The researchers’ overarching conclusion is stark yet pivotal: "We found largely inconclusive evidence on exercise for osteoarthritis, suggesting negligible or, at best, short-lasting small effects on pain and function across different types of osteoarthritis compared with placebo or no treatment. These effects appear less pronounced in larger and longer-term trials." This statement directly challenges the pervasive and universal promotion of exercise therapy as the exclusive or primary focus in first-line treatment strategies aimed at improving pain and physical function for all patients with osteoarthritis. The implications are profound, suggesting that current clinical guidelines, which often position exercise as a foundational recommendation, may require a critical re-evaluation.

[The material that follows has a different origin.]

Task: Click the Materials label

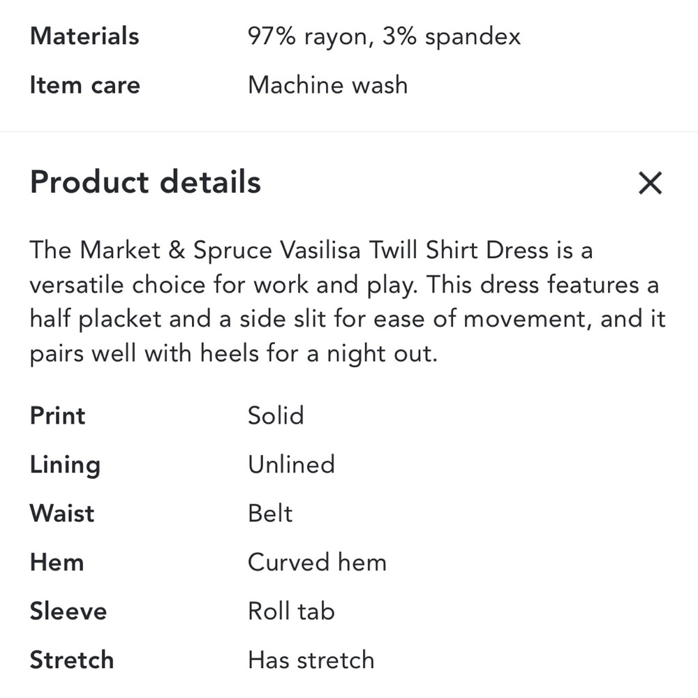Action: coord(84,36)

This re-assessment, however, does not diminish the broader value of physical activity. The authors emphatically stress that exercise confers a multitude of other well-documented health benefits beyond direct joint pain relief. These include improved cardiovascular health, better glucose control for individuals with diabetes, enhanced mood, reduced risk of falls, maintenance of bone density, and overall improved physical and mental well-being. Therefore, while its direct impact on OA pain might be less significant than previously assumed, the holistic health advantages of regular physical activity remain undeniable and highly relevant for patients with OA.
The study ultimately advocates for a shift towards a model of shared decision-making between clinicians and patients. This approach emphasizes an open dialogue where the potential benefits of exercise on pain and function are weighed carefully against its secondary health advantages, its safety profile, its relatively low cost, the specific stage of the patient’s condition, and the array of alternative treatment options available. For some patients, the secondary health benefits, coupled with a minimal but perceived pain reduction, might still make exercise a preferred choice. For others, particularly those seeking more pronounced and sustained pain relief, exploring alternative or adjunctive therapies may be more appropriate from the outset.
Looking ahead, these findings underscore the urgent need for further research. Future investigations should focus on identifying specific subgroups of OA patients who might derive greater benefit from particular exercise regimens, exploring personalized exercise prescriptions, and rigorously evaluating combinations of therapies rather than isolated interventions. The goal remains to optimize care, ensuring that treatment recommendations are firmly rooted in the strongest available evidence, tailored to individual patient needs, and effectively address the debilitating symptoms of osteoarthritis.